Hey group,
Why is there not a Mastodon client to only utilize the media grid and pack it into an Instagram layout?
When I was exploring Bluesky and its clients a while ago, I actually liked the approach of having one central protocol and then having clients strip different masks over it. The Flashes app, for example, packed the media posts from your regular Microblog-profile into a Instagram-layout, while still keeping all your regular followings.
The federation between Pixelfed instances and Masto instances doesn’t seem to be 100% working to my eyes. Likewise, when I look at my Pixelfed account via Masto client, it doesnt show me the pictures in the media grid.
I know this touches the very core of ActivityPub federation, but during the last years I couldn’t figure out why fedi-networks never interacted completely.
Please correct me if I got something wrong or you know about obvious alternatives that I haven’t stumbled upon yet.

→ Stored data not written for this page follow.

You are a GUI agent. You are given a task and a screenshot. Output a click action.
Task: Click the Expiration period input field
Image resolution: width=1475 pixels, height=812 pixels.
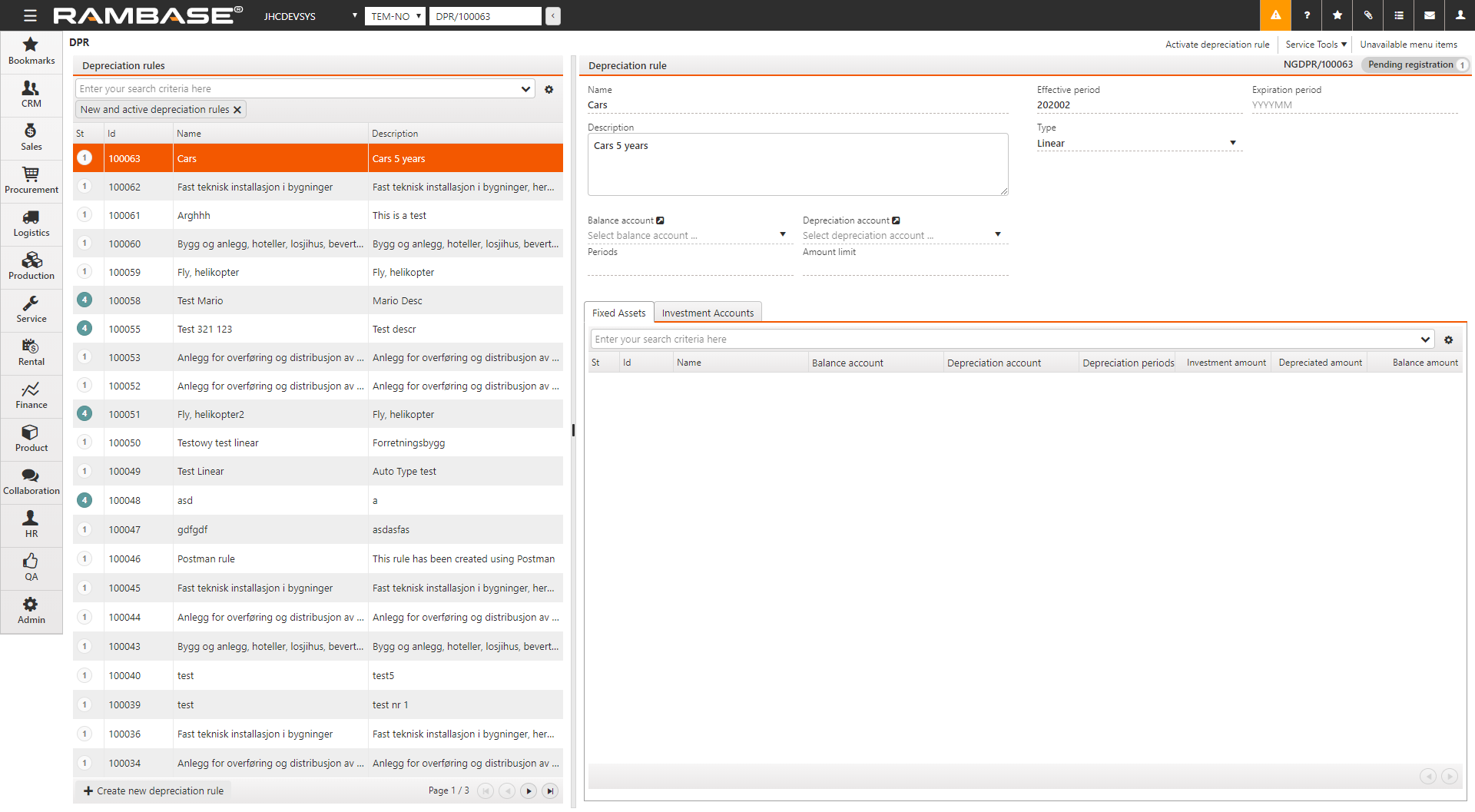point(1354,105)
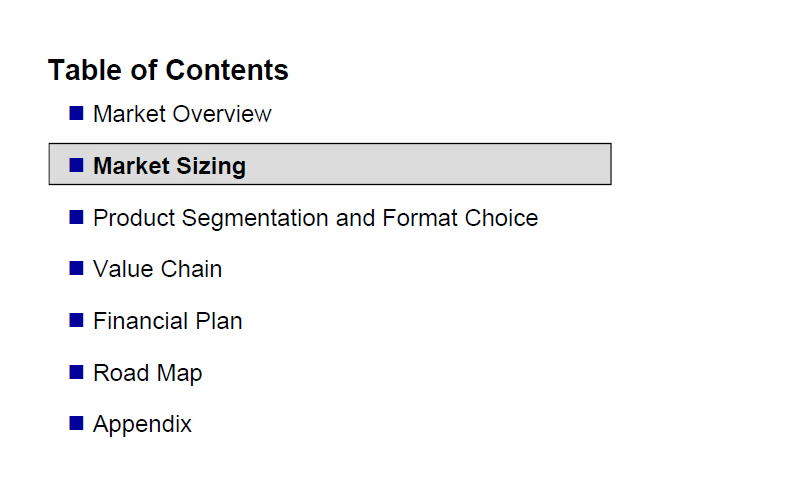Open the Market Overview section
The image size is (800, 500).
[x=182, y=114]
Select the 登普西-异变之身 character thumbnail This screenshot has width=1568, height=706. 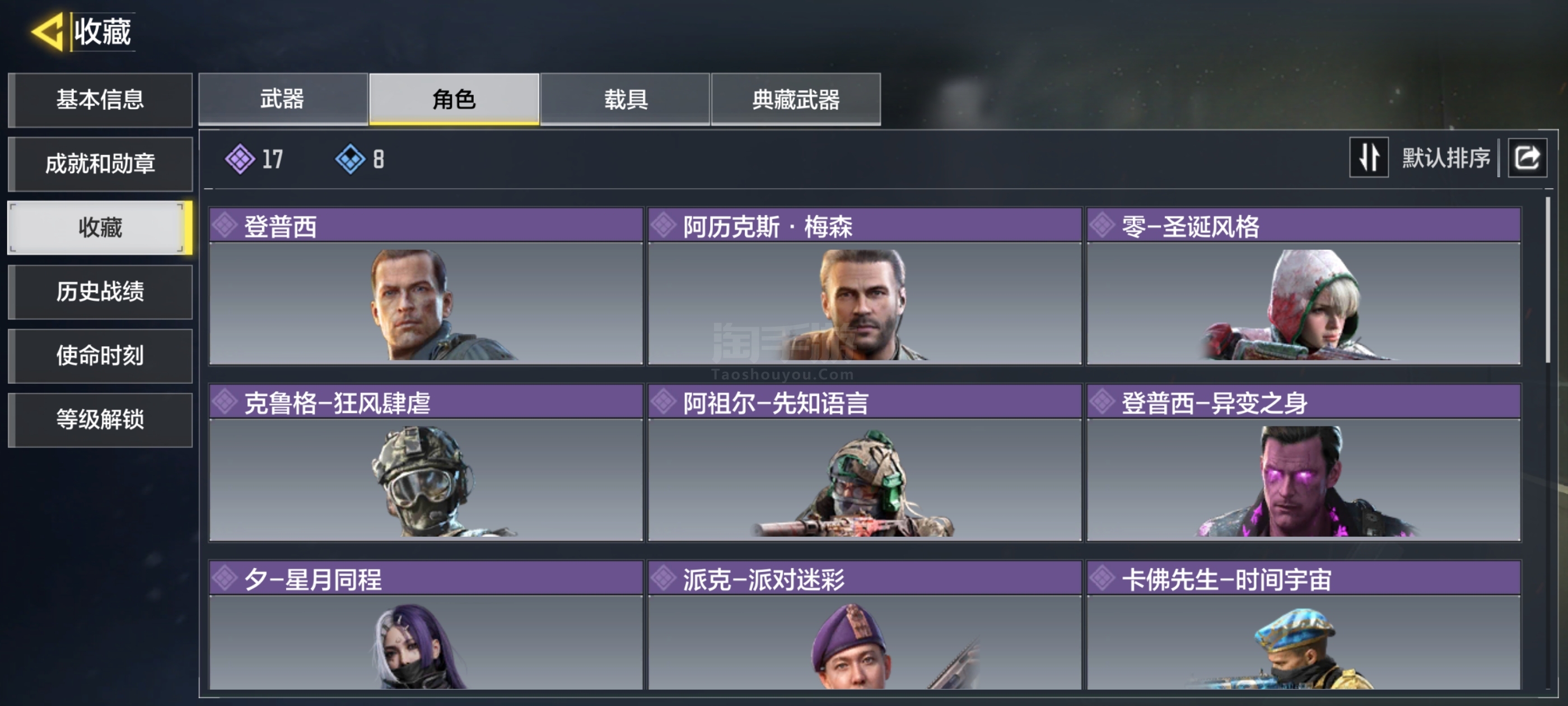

Cheers! Enjoy the sun today!


Bluesky is one, single platform. It stores the complete data for any given user post in its databases and provides that through its data stream and APIs. This means every different client someone writes has access to all the same data as every other client, because they’re all going through Bluesky. This also means if Bluesky doesn’t support some feature, no clients can either.
The architecture of the Fediverse is different. Forgetting ActivityPub for a moment, Mastodon is one platform and Pixelfed is another. This means each one has its own data model, internal storage architecture, and streams/APIs. Because they were built for different purposes, they support different features. I don’t use either, but I expect there are image-related features in Pixelfed that are just not possible in a Mastodon client, not because someone hasn’t written a client capable of it, but because Mastodon doesn’t have the internal data storage nor API to support it in any client.
Where ActivityPub comes in is a unified stream language. When a post pops up on a platform, that platform has the complete data and translates as much as it can into an ActivityPub message to send to other platforms. Some platforms haven’t figured out yet how to pack all of their relevant data into an ActivityPub message, so some data may be lost in the sending. And different platforms may not support storing all the data in a given ActivityPub message they receive, especially if it’s from a feature they don’t provide, so some data may be lost in the receiving.
Ultimately this means even with ActivityPub linking things together, the data flow isn’t perfect/complete. So different data is available to any even theoretical Mastodon client compared to a Pixelfed client because the backend platforms are different. Their APIs expose different data in different, often incompatible ways, so even if someone wrote an image-focused client for Mastodon, it wouldn’t be possible to do everything an image-focused client for Pixelfed could do, because the backend platforms focus on different things.
That is not fully correct. The index the data from the different personal data servers, and they host the largest personal data server out there, but you can have your own PDS and interact with other Bluesky users without having to rely on their data.
Yeah, but why? ActivityPub already provides the “data model” and the API. Internal storage is an implementation detail. Why do we continue to accept this idea that each different mode of interaction with the social graph requires an entirely separate server?
Like OP said, on bluesky is possible to have different “shells” that interact with the network. Why wouldn’t that be possible on ActivityPub?